__TASK TO CARRY OUT__
Change every occurrence of "each given word" in the records below to "each listed word", and reproduce the lines with no other edits.

(Element lookup records)
* START *

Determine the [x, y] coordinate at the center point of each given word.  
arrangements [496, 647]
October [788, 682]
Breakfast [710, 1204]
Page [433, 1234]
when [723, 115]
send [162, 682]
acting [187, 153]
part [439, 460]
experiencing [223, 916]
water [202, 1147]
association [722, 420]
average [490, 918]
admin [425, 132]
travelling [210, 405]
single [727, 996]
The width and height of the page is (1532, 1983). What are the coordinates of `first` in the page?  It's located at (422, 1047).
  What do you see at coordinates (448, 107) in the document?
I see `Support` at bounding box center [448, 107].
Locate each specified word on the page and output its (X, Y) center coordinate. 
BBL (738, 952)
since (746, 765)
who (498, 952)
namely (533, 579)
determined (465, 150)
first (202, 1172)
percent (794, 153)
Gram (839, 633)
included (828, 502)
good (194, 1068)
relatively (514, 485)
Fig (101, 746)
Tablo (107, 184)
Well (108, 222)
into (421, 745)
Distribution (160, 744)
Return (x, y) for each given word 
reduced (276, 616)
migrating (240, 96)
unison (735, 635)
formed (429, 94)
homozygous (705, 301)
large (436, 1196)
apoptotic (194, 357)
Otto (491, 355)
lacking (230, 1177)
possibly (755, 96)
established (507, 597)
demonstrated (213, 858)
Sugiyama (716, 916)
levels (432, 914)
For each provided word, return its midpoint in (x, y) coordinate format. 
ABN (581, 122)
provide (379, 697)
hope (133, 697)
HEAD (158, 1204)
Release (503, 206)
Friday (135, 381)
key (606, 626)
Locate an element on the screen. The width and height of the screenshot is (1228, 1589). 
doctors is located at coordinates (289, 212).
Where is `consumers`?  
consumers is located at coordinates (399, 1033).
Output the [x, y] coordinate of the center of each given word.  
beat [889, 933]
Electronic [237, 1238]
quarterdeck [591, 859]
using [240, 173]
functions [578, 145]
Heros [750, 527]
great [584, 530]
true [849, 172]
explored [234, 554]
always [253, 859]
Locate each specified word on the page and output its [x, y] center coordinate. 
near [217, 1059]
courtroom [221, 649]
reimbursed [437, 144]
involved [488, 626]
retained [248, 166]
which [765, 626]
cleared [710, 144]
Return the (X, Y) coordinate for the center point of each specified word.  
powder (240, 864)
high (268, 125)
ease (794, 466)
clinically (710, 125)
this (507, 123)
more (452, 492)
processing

* END *

__RESULT OF THE TASK__
Determine the [x, y] coordinate at the center point of each listed word.  
arrangements [496, 647]
October [788, 682]
Breakfast [710, 1204]
Page [433, 1234]
when [723, 115]
send [162, 682]
acting [187, 153]
part [439, 460]
experiencing [223, 916]
water [202, 1147]
association [722, 420]
average [490, 918]
admin [425, 132]
travelling [210, 405]
single [727, 996]
The width and height of the page is (1532, 1983). What are the coordinates of `first` in the page?  It's located at (422, 1047).
  What do you see at coordinates (448, 107) in the document?
I see `Support` at bounding box center [448, 107].
Locate each specified word on the page and output its (X, Y) center coordinate. 
BBL (738, 952)
since (746, 765)
who (498, 952)
namely (533, 579)
determined (465, 150)
first (202, 1172)
percent (794, 153)
Gram (839, 633)
included (828, 502)
good (194, 1068)
relatively (514, 485)
Fig (101, 746)
Tablo (107, 184)
Well (108, 222)
into (421, 745)
Distribution (160, 744)
Return (x, y) for each listed word 
reduced (276, 616)
migrating (240, 96)
unison (735, 635)
formed (429, 94)
homozygous (705, 301)
large (436, 1196)
apoptotic (194, 357)
Otto (491, 355)
lacking (230, 1177)
possibly (755, 96)
established (507, 597)
demonstrated (213, 858)
Sugiyama (716, 916)
levels (432, 914)
For each provided word, return its midpoint in (x, y) coordinate format. 
ABN (581, 122)
provide (379, 697)
hope (133, 697)
HEAD (158, 1204)
Release (503, 206)
Friday (135, 381)
key (606, 626)
Locate an element on the screen. The width and height of the screenshot is (1228, 1589). 
doctors is located at coordinates (289, 212).
Where is `consumers`?  
consumers is located at coordinates (399, 1033).
Output the [x, y] coordinate of the center of each listed word.  
beat [889, 933]
Electronic [237, 1238]
quarterdeck [591, 859]
using [240, 173]
functions [578, 145]
Heros [750, 527]
great [584, 530]
true [849, 172]
explored [234, 554]
always [253, 859]
Locate each specified word on the page and output its [x, y] center coordinate. 
near [217, 1059]
courtroom [221, 649]
reimbursed [437, 144]
involved [488, 626]
retained [248, 166]
which [765, 626]
cleared [710, 144]
Return the (X, Y) coordinate for the center point of each specified word.  
powder (240, 864)
high (268, 125)
ease (794, 466)
clinically (710, 125)
this (507, 123)
more (452, 492)
processing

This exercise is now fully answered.